GIOS Lecture Notes - Part 2 Lesson 2 - Threads and Concurrency

Why threads?

Multiple processes from last lecture can still only happen on one CPU at a time. To take advantgage of multiple CPUs we need multiple execution contexts. This is usually done with threads.

Visual Metaphor for Threads

Again this toy shop comparison. This time the workers in the shop.

Active
Works simultaneously
Requires coordination

Process vs Thread

A single threaded process is represented by its address space
- Also by its execution context. Represented in a PCB
Multiple threads all share the same address space, code, data, and files. However, each execute different instructions and operate on different parts of space
- As a solution to this, a more complex PCB structure is needed. It will keep track of both the shared information and the per-thread execution context

Benefits of Multithreading

Why are threads useful?

At any given time, there may be multiple threads each running on a different processor
One potential application is that you can have many threads executing the same operation on a different input structure
- This parallelization grants faster overall runtime
Alternatively, you may have threads execute different portions of the code that correspond to different functions
- Specialization allows differentiation of how we manage the functions
  - Hot cache
Threading has much lighter memory requirements, as it does not need separate allocations for address space information and execution contexts for each thread while multiprocessing does.
Passing data among processes requires IPC between address spaces. Much harder than threads.

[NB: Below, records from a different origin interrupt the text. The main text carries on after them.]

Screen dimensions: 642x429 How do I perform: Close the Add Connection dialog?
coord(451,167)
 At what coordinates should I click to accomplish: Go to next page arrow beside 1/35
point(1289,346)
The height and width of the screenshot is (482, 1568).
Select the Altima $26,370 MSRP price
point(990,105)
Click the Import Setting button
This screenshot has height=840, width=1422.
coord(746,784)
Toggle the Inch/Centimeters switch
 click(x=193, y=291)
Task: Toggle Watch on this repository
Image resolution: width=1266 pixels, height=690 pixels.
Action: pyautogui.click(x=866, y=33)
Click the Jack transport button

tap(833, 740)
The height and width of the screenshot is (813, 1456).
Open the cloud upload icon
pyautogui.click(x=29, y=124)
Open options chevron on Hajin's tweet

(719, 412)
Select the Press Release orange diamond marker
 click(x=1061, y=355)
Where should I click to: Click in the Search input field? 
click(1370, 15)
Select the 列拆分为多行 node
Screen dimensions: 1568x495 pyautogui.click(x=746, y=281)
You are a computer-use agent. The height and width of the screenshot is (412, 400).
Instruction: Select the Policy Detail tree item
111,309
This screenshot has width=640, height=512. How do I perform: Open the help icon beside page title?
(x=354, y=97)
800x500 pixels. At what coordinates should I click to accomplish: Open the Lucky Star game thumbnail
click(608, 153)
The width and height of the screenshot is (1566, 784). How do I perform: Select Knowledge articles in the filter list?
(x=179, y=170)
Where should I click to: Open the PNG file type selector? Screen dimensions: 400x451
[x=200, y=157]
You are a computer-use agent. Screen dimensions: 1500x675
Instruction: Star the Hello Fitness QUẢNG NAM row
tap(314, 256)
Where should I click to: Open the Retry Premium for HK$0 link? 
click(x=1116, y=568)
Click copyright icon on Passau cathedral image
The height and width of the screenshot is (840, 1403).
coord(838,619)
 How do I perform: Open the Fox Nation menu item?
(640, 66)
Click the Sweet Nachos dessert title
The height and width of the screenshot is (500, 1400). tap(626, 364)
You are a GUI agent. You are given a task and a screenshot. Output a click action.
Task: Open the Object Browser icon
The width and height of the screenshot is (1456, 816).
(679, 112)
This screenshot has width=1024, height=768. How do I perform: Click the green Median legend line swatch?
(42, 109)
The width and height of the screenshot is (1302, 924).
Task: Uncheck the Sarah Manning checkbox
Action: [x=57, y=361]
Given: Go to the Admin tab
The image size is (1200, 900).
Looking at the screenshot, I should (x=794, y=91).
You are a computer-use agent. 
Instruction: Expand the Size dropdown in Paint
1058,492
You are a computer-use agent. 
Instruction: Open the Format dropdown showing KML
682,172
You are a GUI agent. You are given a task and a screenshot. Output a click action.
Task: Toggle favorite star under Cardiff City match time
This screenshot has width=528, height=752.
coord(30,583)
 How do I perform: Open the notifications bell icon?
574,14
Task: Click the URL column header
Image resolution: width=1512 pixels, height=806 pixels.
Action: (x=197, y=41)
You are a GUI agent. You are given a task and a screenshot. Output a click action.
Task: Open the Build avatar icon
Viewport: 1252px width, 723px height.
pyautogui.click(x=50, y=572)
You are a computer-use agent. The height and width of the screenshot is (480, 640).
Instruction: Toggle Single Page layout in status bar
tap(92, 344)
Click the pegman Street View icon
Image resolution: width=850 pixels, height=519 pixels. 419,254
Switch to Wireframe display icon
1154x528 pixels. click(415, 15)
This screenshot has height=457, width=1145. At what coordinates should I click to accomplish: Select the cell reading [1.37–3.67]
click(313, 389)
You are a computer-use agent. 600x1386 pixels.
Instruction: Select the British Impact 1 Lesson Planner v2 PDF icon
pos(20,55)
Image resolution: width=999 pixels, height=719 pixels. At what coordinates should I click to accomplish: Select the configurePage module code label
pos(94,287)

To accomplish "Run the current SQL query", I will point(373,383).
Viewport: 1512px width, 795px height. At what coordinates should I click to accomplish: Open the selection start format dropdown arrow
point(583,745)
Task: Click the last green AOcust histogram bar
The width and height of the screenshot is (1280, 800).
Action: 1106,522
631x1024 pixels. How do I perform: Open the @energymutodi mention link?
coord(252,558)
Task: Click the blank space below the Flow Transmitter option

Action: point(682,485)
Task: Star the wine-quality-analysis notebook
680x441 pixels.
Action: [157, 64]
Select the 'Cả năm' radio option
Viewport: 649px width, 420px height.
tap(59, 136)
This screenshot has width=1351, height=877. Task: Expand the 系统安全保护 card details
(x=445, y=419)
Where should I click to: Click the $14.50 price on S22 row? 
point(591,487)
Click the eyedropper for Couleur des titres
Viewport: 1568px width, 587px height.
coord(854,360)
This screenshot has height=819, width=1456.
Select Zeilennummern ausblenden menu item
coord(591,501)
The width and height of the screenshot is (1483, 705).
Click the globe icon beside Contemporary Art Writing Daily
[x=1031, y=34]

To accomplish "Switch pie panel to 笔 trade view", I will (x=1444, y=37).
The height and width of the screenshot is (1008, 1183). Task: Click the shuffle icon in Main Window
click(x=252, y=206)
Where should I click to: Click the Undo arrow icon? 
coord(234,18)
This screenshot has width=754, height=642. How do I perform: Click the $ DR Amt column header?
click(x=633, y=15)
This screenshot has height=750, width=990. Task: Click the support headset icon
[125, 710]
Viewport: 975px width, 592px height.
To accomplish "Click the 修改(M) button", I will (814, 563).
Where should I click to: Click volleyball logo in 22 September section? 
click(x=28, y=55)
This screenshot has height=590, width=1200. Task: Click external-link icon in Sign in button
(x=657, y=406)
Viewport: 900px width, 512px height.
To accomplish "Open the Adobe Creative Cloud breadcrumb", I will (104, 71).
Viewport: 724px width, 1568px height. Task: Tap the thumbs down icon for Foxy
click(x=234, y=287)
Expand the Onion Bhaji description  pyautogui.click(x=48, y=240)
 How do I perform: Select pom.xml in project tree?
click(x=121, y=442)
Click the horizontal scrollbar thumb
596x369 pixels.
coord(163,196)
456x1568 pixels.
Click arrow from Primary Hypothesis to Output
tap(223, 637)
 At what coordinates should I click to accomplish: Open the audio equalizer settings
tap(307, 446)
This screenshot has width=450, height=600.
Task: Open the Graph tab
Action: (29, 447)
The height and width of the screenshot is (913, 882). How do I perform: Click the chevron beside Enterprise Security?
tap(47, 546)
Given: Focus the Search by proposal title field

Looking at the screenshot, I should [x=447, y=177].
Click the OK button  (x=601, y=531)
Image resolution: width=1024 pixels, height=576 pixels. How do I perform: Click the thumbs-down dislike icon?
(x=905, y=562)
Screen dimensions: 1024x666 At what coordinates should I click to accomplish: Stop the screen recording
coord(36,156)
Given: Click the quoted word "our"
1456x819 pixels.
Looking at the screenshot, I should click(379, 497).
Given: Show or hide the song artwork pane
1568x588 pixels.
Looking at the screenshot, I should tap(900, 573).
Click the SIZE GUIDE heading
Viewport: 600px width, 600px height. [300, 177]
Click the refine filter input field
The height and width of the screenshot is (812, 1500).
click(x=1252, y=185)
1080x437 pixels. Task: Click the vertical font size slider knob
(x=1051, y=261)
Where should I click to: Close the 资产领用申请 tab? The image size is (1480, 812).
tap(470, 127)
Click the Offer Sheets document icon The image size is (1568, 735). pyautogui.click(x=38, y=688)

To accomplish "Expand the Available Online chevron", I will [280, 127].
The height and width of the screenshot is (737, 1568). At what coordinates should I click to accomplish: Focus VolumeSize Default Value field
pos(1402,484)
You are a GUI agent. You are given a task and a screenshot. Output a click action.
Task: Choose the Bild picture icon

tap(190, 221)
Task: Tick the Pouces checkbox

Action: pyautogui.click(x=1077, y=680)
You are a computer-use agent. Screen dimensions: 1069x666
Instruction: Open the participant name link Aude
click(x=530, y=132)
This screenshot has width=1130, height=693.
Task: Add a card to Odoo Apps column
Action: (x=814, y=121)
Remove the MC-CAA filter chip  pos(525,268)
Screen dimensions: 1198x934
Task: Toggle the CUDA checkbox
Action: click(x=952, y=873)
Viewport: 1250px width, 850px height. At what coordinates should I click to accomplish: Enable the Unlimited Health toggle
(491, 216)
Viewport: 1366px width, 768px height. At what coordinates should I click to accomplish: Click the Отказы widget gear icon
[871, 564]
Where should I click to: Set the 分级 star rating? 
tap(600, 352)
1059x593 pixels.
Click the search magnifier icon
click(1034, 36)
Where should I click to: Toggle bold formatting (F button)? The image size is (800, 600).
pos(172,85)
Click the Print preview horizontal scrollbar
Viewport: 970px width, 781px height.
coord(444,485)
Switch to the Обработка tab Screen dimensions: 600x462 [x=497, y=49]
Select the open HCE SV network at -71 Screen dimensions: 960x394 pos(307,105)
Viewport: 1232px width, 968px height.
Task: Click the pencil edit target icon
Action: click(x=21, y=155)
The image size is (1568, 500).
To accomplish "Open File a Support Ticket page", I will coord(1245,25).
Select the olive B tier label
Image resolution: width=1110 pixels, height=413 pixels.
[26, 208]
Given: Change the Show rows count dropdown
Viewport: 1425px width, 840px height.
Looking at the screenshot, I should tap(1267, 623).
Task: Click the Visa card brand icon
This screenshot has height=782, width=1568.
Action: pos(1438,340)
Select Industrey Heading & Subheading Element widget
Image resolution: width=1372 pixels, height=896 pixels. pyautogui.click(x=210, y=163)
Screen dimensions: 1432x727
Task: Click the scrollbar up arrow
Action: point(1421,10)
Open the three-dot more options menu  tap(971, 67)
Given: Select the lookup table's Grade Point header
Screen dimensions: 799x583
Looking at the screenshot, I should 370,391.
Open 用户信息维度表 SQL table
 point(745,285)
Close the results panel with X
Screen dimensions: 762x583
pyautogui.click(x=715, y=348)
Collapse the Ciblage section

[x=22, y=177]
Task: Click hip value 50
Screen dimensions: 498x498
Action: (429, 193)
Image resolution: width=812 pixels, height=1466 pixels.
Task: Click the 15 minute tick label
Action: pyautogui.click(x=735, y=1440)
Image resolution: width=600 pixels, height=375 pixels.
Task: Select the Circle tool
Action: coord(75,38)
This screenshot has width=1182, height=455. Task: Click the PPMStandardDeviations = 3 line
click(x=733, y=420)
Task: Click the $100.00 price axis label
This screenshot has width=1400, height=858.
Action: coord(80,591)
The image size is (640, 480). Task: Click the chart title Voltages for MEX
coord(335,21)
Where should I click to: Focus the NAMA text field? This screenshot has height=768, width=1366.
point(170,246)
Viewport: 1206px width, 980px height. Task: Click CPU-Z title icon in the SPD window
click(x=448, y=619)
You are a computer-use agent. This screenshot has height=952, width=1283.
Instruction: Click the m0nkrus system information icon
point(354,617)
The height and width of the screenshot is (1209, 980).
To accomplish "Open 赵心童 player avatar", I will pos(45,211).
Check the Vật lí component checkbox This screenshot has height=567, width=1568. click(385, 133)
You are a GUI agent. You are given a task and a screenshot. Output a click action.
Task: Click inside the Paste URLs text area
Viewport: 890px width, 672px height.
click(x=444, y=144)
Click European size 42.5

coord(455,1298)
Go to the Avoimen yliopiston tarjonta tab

Benefits of Multithreading: Single CPU

Are threads useful when #threads > #cpus
- Yes, take advantage if IO or other idle time
- Any time the idle is longer than 2x time of context switch you could be working another thread
- Notably context switches are much lighter for threads than processes
- This is known as “hiding latency”

Basic Thread Mechanisms

Thread data structure
- Identify threads, keep track of resource usage
Mechanisms to create and manage threads
Mechanisms to safely coordinate among threads running concurrently in the same address space
- You can get data races or other issues when threads try to all access the same data concurrently
Concurrency control and coordination
- Mutual exclusion
  - Exclusive access to only one thread at a time
  - mutex - a synchronization mechanism
- Waiting on other threads
  - specific condition before proceeding
  - Condition variables - a synchronization mechanism
- Waking up other threads from wait state

Threads and Thread Creation

THIS SECTION BASED ON BIRRELL PAPER, NOT PTHREADS LIBRARY

Thread type
- thread data structure
- contains all thread info to describe the thread
Fork (proc, args)
- create a thread
- not UNIX fork()
- Need some mechanism to determine when forked thread is done, and retrieve its result
Join (thread)
- terminate a thread
- returns to parent the result of the child’s executrion

Mutexes

Mutal Exclusion
A lock that should be used whenever accessing data or state that’s shared among threads
To support this function, need a data structure for a mutes
- Locked?
- Owner
- blocked_threads
Portion of code protected by the mutex is called the “critical sectioon”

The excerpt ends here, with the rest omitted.